In January, the Pope told Italian politicians that any plans to recognize unions other than traditional marriage would "appear dangerous and counterproductive.'' When the Italian government proposed civil unions for same-sex couples, Catholic bishops warned lawmakers that they had “the moral duty to clearly and publicly voice their disagreement and vote against any proposed law that would recognize homosexual couples.” In
Italy and other countries, church officials have suggested that supporters of gay rights as well as reproductive rights could be excommunicated.

Spain passed a law guaranteeing civil marriage to all in 2005, a high Vatican official warned Spaniards to defy the measure. Cardinal Alfonso Lopez Trujillo of Colombia, head of the Pontifical Council on the Family, said officials should refuse to marry same-sex couples or even process the paperwork if they tried to adopt a child. “A law as deeply inequitable as this one is not an obligation,” he said.

Church officials have supported legal discrimination and rejected lesbian and gay families in other ways. This year Catholic bishops in the
UK pushed hard, but unsuccessfully, for exemption of Catholic agencies from antidiscrimination legislation. In 2006, Catholic Charities in Massachusetts announced that it would cease adoption services altogether rather than obey an antidiscrimination law requiring equal treatment for same-sex couples in placing children who need homes.

For jeopardizing health: George W. Bush, President of the
United States. In 2003, the US Congress authorized President George W. Bush’s Emergency Plan for AIDS Relief (PEPFAR), a five-year, US$15 billion program to provide funding for HIV/AIDS, tuberculosis and malaria to 15 countries.
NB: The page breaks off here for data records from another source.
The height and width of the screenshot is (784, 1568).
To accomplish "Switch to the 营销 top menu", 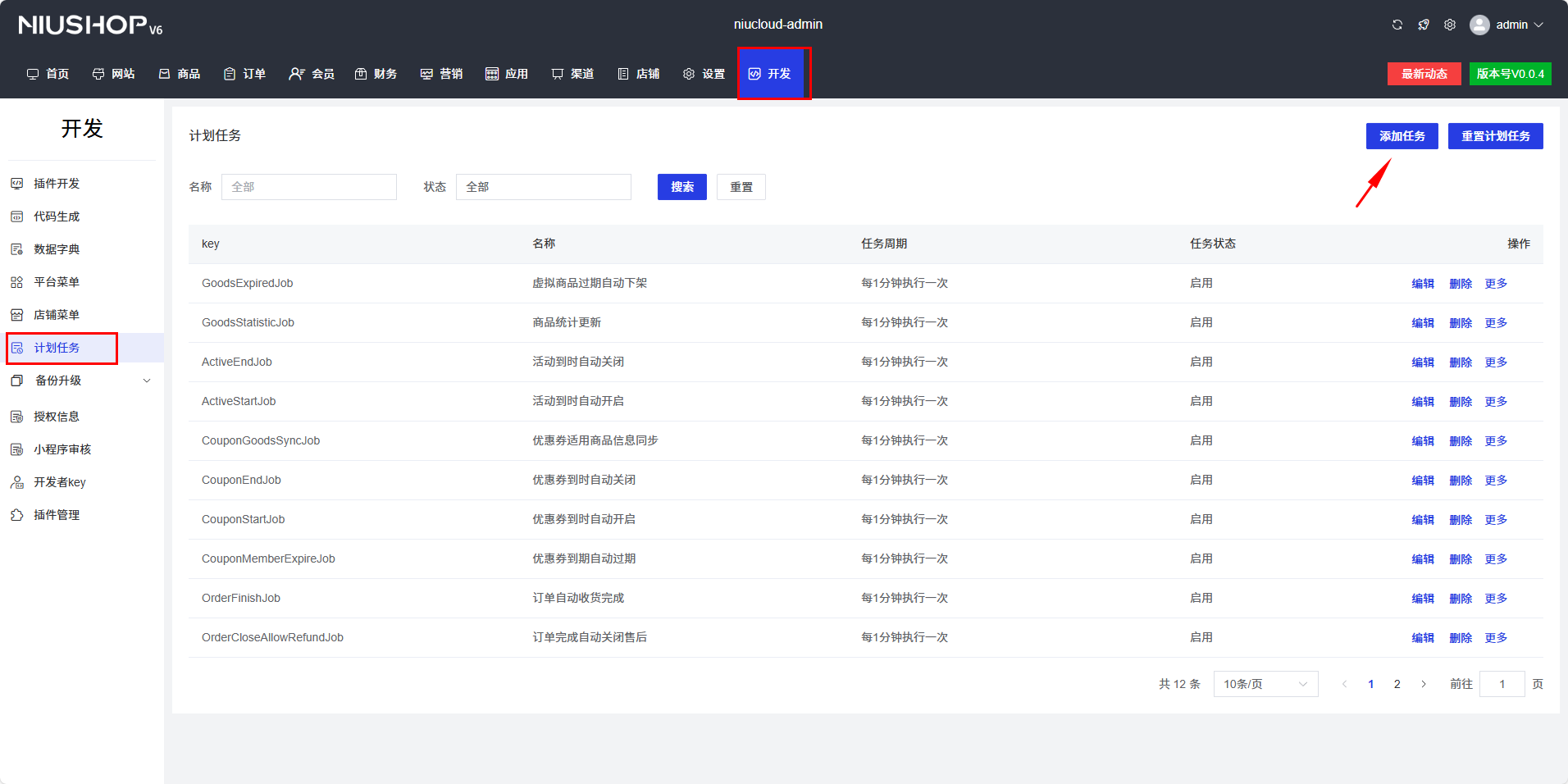I will 442,74.
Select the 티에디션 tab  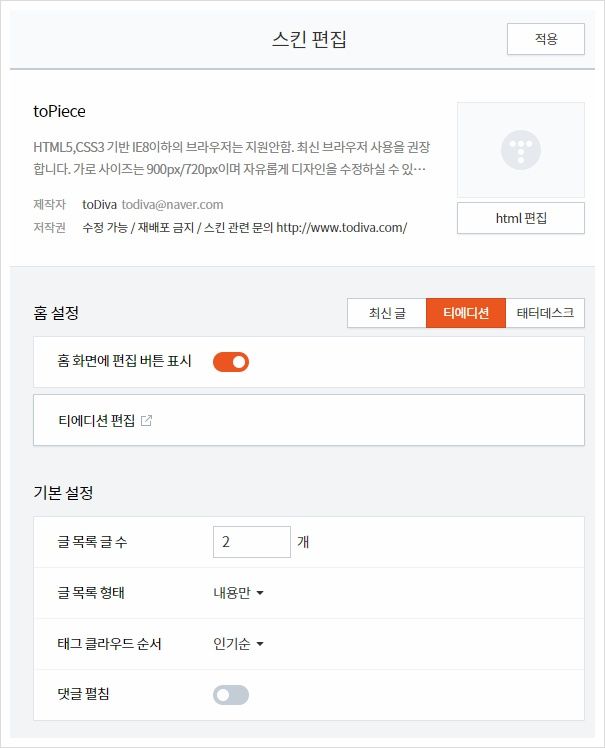(x=466, y=313)
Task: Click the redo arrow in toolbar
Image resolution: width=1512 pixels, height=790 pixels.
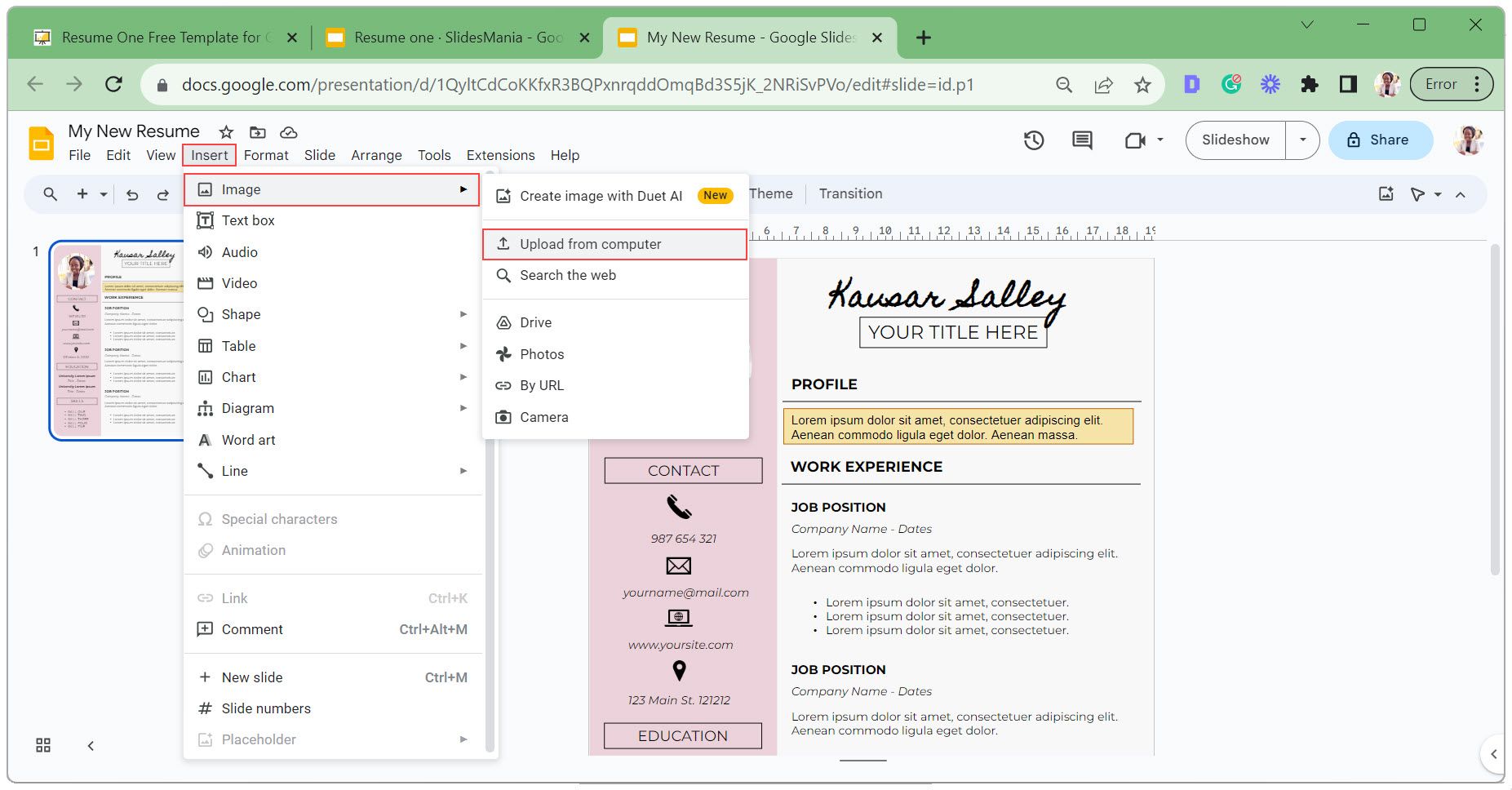Action: point(163,194)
Under a provision supported by the Bush administration, however, at least one-third of PEPFAR prevention funds must be spent on programs promoting abstinence until marriage.

These programs discriminate against lesbians and gays and put their health at risk. Since lesbians and gays cannot marry in most countries, including all 15 PEPFAR countries, abstinence programs convey a message that there is no safe way for them to have sex, and deny them information that could save their lives. Funds devoted to abstinence-only education are funds taken away from prevention programs that could address the health and sexualities of lesbian, gay, bisexual and transgender people. .

Moreover, abstinence-only programs convey a message about the intrinsic wrongfulness of homosexual conduct that reinforces social stigma and prejudice, to potentially devastating effect. In
Uganda, for instance, PEPFAR-funded safer-sex education materials were revised to state that premarital sex and homosexuality “violate religious or cultural moral standards” and are “immoral.” PEPFAR funds have been given to groups that explicitly promote homophobia in Uganda.

PEPFAR’s authorizing legislation also requires that nongovernmental organizations adopt agency-wide policies pledging their opposition to sex work as a condition of receiving US funds for international anti-AIDS work. These restrictions have had a devastating effect on anti-AIDS work among sex workers. Organizations doing lifesaving anti-AIDS work have lost US funding due to these restrictions, or have curtailed effective programs out of fear that they would be seen as “promoting prostitution.” This requirement jeopardizes groups’ ability to combat HIV/AIDS in high-risk communities, such as transgender sex workers. The provision clashes with internationally-recognized best practices on public health and human rights standards.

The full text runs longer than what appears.